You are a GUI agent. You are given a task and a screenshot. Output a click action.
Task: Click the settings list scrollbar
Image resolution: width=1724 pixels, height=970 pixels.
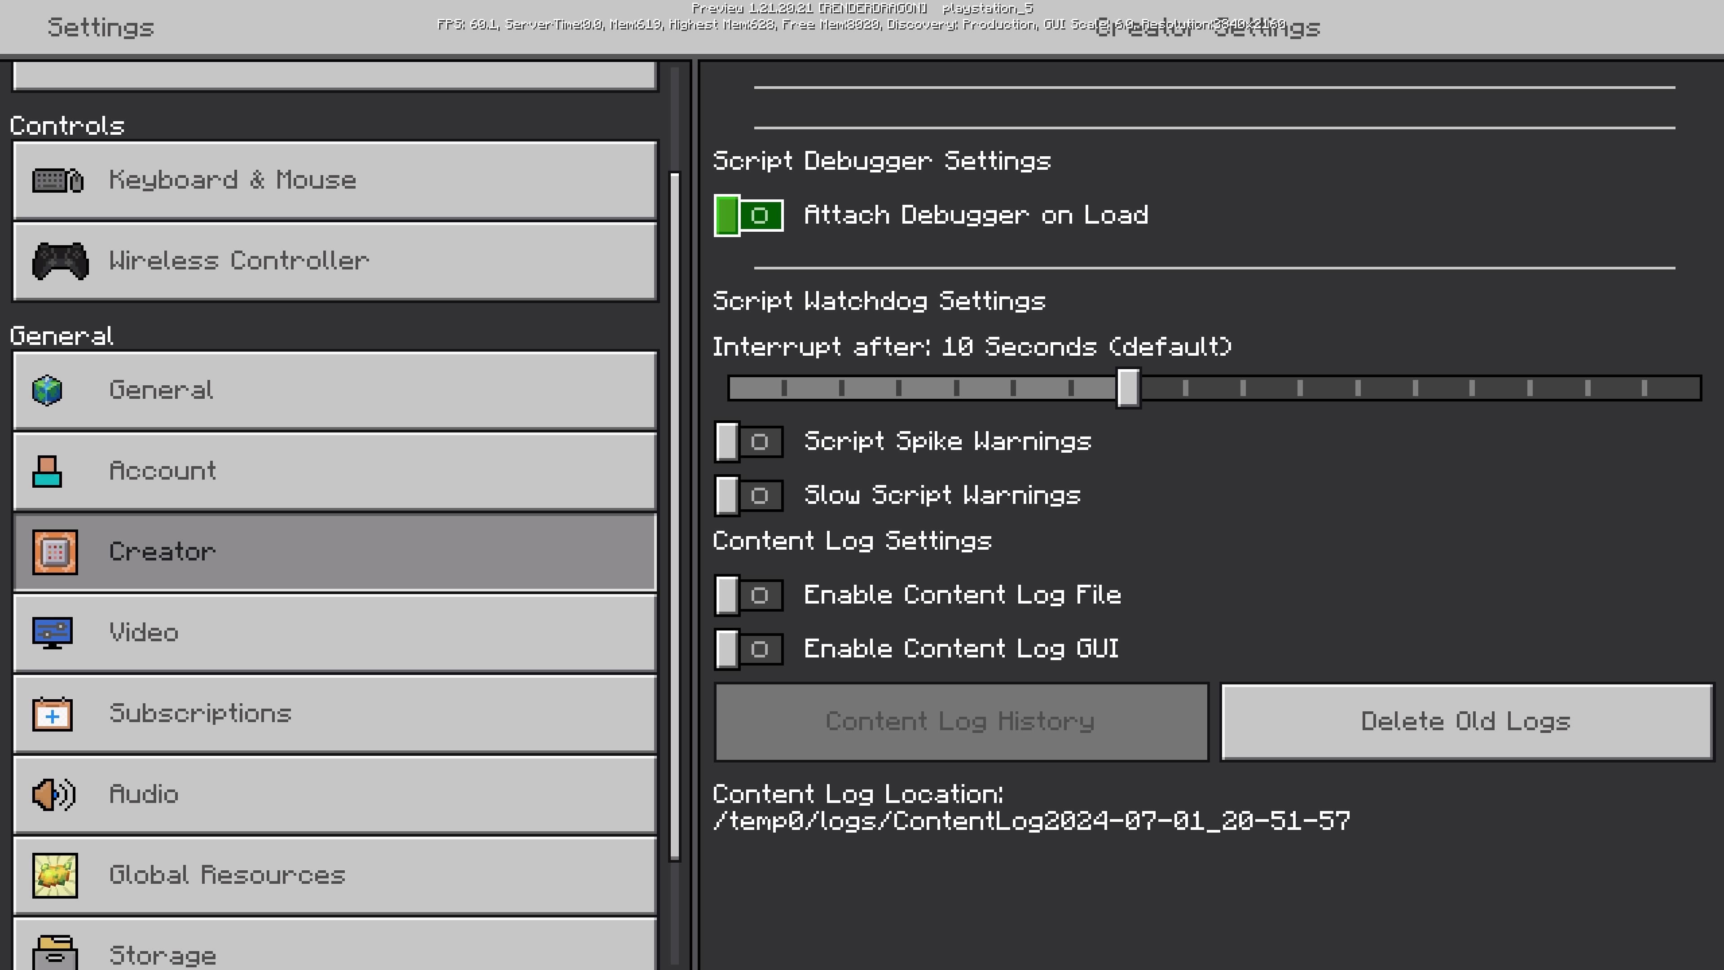click(675, 515)
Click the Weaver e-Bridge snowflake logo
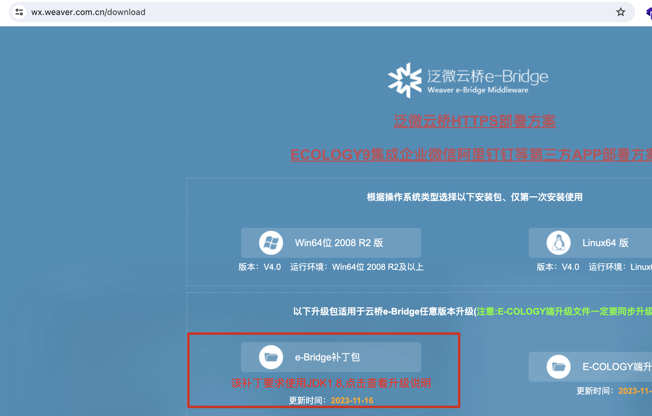This screenshot has height=416, width=652. coord(404,80)
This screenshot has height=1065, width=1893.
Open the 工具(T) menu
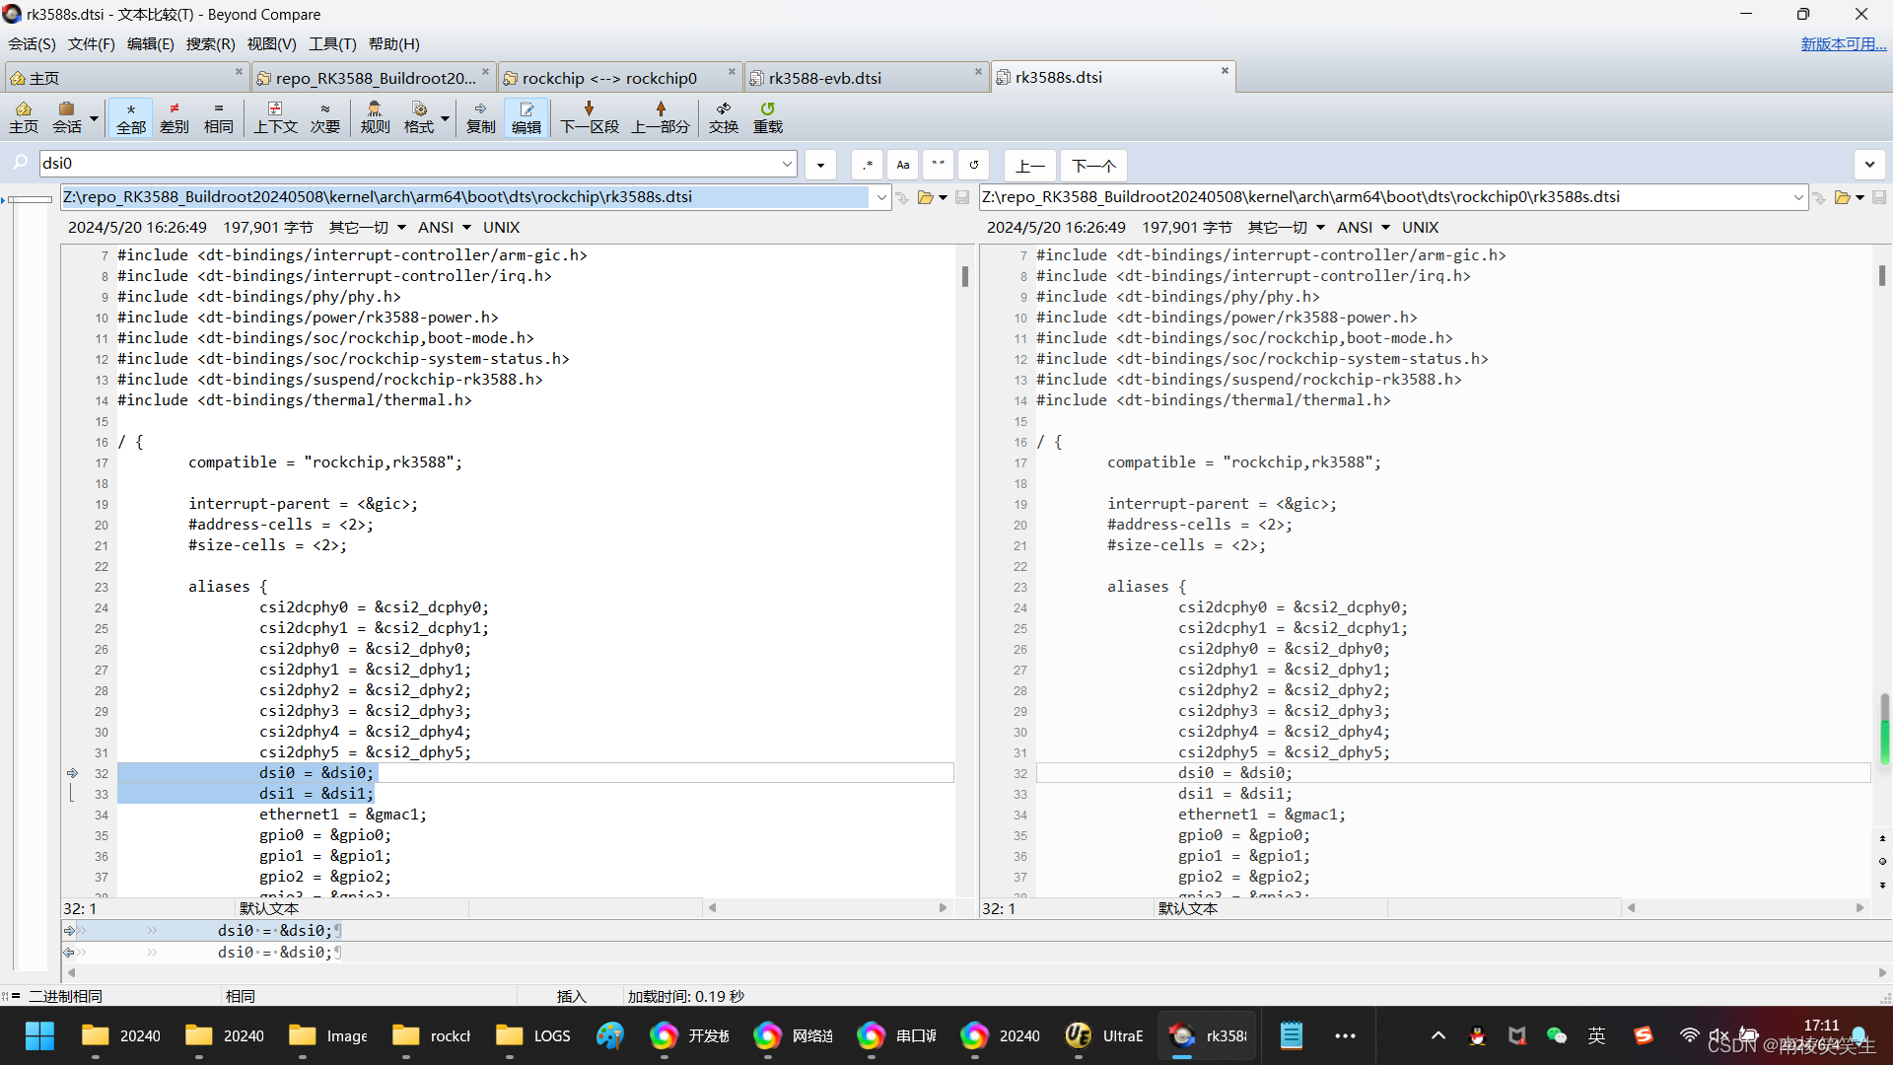pos(331,44)
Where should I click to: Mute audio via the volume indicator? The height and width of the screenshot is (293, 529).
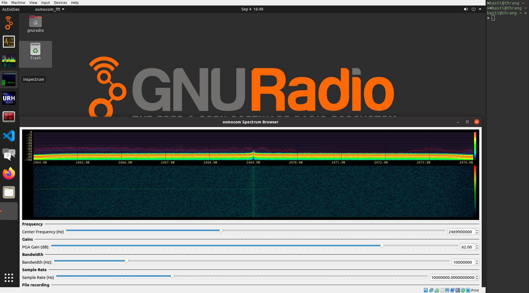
+++++
▶ [REQUIREMENT]:
Everything in the listing above is to be given again exactly, apart from the pictures.

▶ [EXERCISE RESPONSE]:
You are a GUI agent. You are given a task and a screenshot. Output a click action.
Task: Click the settings list scrollbar
Image resolution: width=1724 pixels, height=970 pixels.
click(675, 515)
Click the Weaver e-Bridge snowflake logo
This screenshot has height=416, width=652. coord(404,80)
This screenshot has height=1065, width=1893.
Open the 工具(T) menu
pos(331,44)
Where should I click to: Mute audio via the volume indicator? The height and width of the screenshot is (293, 529).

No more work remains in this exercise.